─── SOURCE INFORMATION
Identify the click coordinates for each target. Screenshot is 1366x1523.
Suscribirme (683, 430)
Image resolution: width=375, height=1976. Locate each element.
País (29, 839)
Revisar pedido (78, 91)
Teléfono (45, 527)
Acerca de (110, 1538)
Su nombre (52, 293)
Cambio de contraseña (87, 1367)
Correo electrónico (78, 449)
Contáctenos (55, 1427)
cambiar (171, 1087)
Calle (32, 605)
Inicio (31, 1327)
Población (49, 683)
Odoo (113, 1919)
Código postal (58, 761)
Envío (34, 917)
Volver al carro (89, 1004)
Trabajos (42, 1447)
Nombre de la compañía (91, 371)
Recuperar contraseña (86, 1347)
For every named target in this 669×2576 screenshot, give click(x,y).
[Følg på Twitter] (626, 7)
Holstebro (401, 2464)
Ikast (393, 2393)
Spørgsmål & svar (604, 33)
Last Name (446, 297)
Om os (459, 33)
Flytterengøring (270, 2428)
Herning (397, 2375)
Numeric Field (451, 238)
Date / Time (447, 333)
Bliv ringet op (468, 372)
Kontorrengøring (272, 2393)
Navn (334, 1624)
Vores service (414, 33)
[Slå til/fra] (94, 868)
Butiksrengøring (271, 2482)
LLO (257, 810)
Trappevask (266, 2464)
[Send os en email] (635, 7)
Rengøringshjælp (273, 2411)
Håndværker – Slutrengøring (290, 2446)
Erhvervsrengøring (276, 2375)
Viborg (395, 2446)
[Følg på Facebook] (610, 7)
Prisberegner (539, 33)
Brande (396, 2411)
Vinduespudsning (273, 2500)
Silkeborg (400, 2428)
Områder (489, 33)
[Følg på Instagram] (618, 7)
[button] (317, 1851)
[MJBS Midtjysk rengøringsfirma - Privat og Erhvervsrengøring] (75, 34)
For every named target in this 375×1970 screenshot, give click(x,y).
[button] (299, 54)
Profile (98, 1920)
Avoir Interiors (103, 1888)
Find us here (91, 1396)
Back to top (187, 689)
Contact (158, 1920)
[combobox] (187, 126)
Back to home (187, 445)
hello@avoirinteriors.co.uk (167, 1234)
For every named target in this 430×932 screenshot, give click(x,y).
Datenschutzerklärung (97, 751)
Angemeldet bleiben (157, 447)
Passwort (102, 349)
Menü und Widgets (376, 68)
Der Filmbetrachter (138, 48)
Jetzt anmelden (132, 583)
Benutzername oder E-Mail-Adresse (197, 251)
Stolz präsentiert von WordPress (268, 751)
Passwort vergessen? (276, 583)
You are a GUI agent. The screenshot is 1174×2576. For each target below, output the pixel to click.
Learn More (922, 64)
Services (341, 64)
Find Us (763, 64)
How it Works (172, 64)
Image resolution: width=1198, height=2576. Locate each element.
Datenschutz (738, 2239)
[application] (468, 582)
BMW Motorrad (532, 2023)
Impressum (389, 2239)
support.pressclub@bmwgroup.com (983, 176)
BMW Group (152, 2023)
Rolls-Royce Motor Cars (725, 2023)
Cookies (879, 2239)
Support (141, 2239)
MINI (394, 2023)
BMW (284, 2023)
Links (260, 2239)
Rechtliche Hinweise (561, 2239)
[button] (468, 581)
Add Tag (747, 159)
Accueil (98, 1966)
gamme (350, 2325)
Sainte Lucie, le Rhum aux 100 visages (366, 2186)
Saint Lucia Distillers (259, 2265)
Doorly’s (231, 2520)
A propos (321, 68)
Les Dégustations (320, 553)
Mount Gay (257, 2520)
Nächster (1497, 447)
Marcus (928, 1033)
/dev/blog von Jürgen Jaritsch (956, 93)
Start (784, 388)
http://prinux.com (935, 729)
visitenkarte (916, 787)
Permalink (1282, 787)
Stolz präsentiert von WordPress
──────
*PROBLEM DETAILS:*
The answer must be a single number: how many lines of the data include the string "Stolz".

*THE ANSWER:*
2